■ Required work ■
Within the lines below, the span from the line with "Image resolution: width=1200" to the line with "the Next Button", both ends included, is to be reproduced exactly, with pictures omitted.

■ Supplied data ■
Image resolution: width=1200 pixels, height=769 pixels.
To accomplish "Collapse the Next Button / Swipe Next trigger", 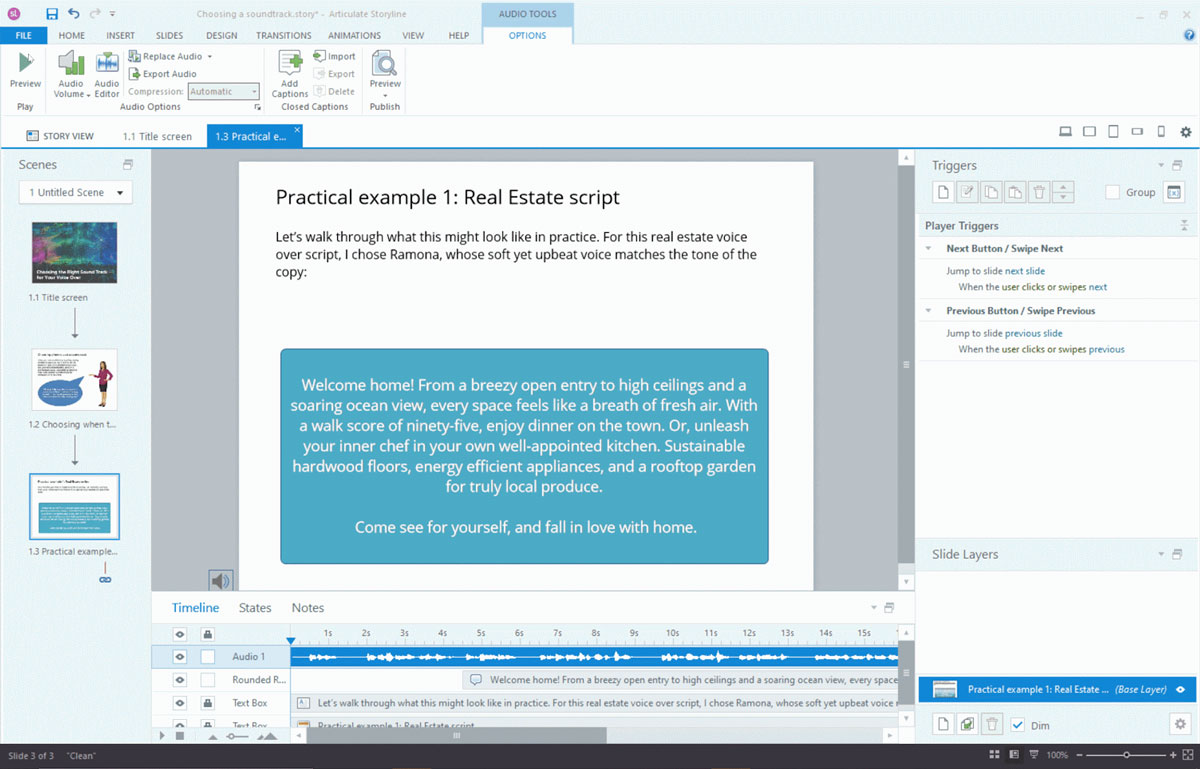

--

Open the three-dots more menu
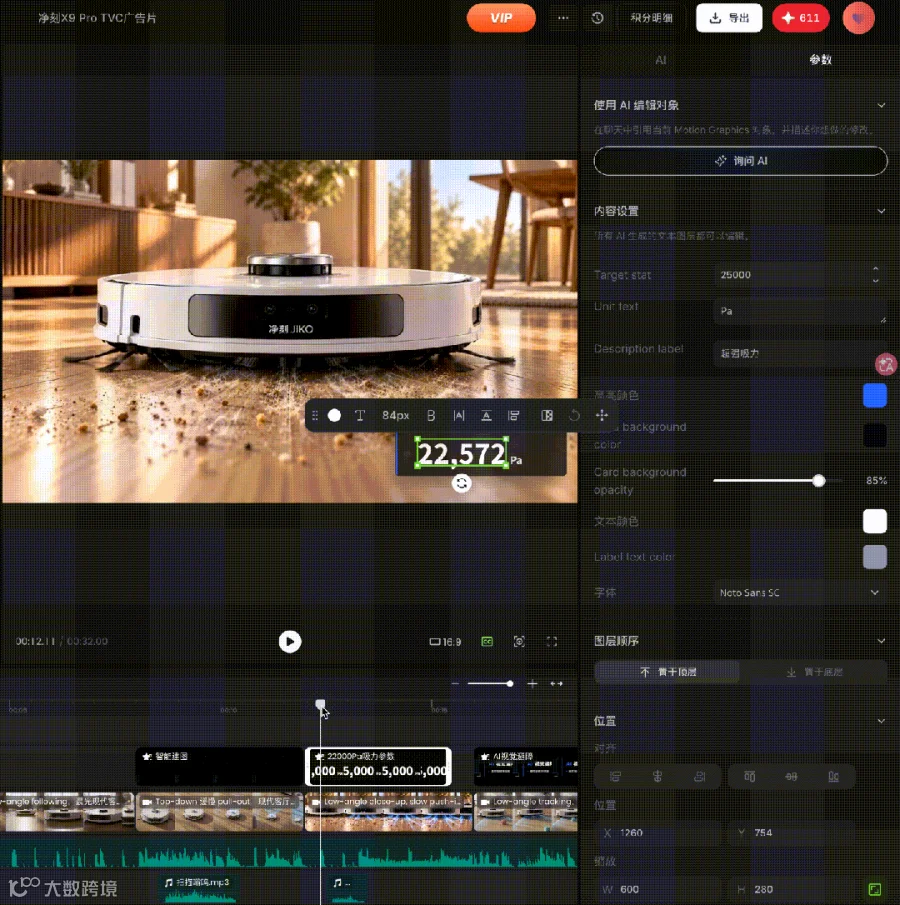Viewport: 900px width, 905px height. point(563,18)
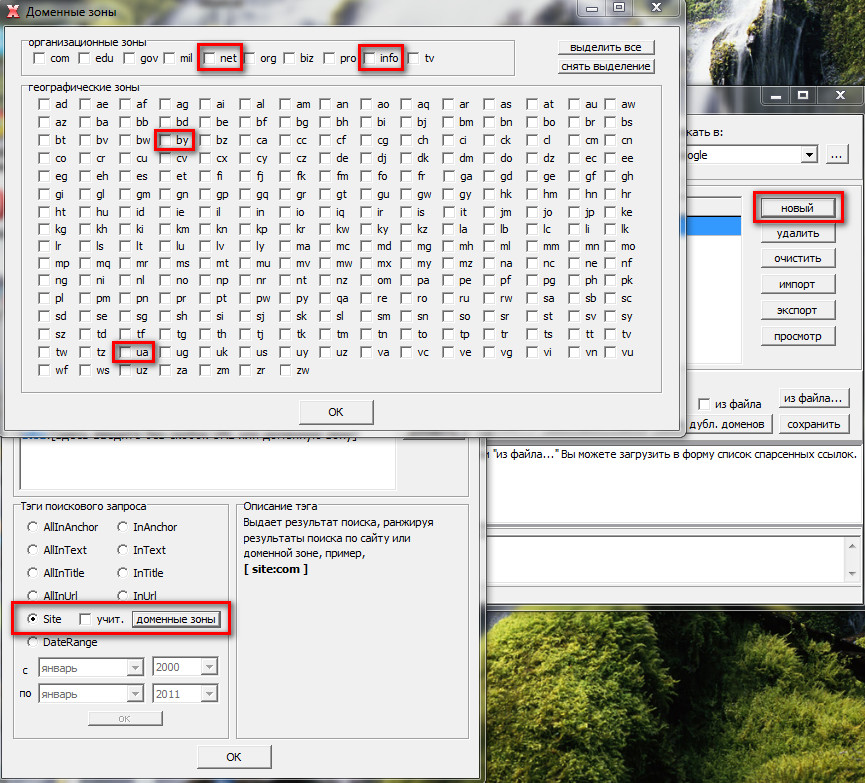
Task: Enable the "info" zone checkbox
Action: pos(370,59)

■ The completed task ■
Image resolution: width=1200 pixels, height=769 pixels.
To accomplish "Collapse the Next Button / Swipe Next trigger", 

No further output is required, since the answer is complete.